> **Exercise aim**: Return each line, exactly as given, from the one containing "Task: Click the bold word rekisterinumeron" through the end of the entries below, and skip the rest.

> **Collected data**:
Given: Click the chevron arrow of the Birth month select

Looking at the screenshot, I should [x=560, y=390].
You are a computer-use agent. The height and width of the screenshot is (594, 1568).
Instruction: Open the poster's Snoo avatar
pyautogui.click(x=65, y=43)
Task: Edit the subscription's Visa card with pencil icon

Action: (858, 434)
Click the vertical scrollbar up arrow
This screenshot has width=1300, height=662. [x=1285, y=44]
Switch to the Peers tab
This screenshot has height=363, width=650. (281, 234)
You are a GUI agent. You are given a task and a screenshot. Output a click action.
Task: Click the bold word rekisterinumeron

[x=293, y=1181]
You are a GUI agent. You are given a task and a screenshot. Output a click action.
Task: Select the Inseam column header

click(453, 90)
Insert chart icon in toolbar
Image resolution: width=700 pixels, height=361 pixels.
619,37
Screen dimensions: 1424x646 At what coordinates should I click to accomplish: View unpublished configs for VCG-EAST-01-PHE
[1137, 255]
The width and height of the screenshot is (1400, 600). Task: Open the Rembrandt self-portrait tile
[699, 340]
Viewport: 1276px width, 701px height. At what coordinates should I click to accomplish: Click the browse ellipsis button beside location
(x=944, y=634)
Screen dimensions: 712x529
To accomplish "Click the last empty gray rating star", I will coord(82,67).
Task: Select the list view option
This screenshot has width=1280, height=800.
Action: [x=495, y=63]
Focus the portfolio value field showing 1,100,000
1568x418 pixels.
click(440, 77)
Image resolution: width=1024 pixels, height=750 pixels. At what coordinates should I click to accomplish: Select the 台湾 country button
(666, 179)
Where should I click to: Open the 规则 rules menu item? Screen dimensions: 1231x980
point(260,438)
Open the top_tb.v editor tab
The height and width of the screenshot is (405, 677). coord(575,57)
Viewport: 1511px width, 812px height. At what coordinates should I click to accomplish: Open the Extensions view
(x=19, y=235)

> **Response**:
Task: Click the bold word rekisterinumeron

[x=293, y=1181]
You are a GUI agent. You are given a task and a screenshot. Output a click action.
Task: Select the Inseam column header

click(453, 90)
Insert chart icon in toolbar
Image resolution: width=700 pixels, height=361 pixels.
619,37
Screen dimensions: 1424x646 At what coordinates should I click to accomplish: View unpublished configs for VCG-EAST-01-PHE
[1137, 255]
The width and height of the screenshot is (1400, 600). Task: Open the Rembrandt self-portrait tile
[699, 340]
Viewport: 1276px width, 701px height. At what coordinates should I click to accomplish: Click the browse ellipsis button beside location
(x=944, y=634)
Screen dimensions: 712x529
To accomplish "Click the last empty gray rating star", I will coord(82,67).
Task: Select the list view option
This screenshot has width=1280, height=800.
Action: [x=495, y=63]
Focus the portfolio value field showing 1,100,000
1568x418 pixels.
click(440, 77)
Image resolution: width=1024 pixels, height=750 pixels. At what coordinates should I click to accomplish: Select the 台湾 country button
(666, 179)
Where should I click to: Open the 规则 rules menu item? Screen dimensions: 1231x980
point(260,438)
Open the top_tb.v editor tab
The height and width of the screenshot is (405, 677). coord(575,57)
Viewport: 1511px width, 812px height. At what coordinates should I click to accomplish: Open the Extensions view
(x=19, y=235)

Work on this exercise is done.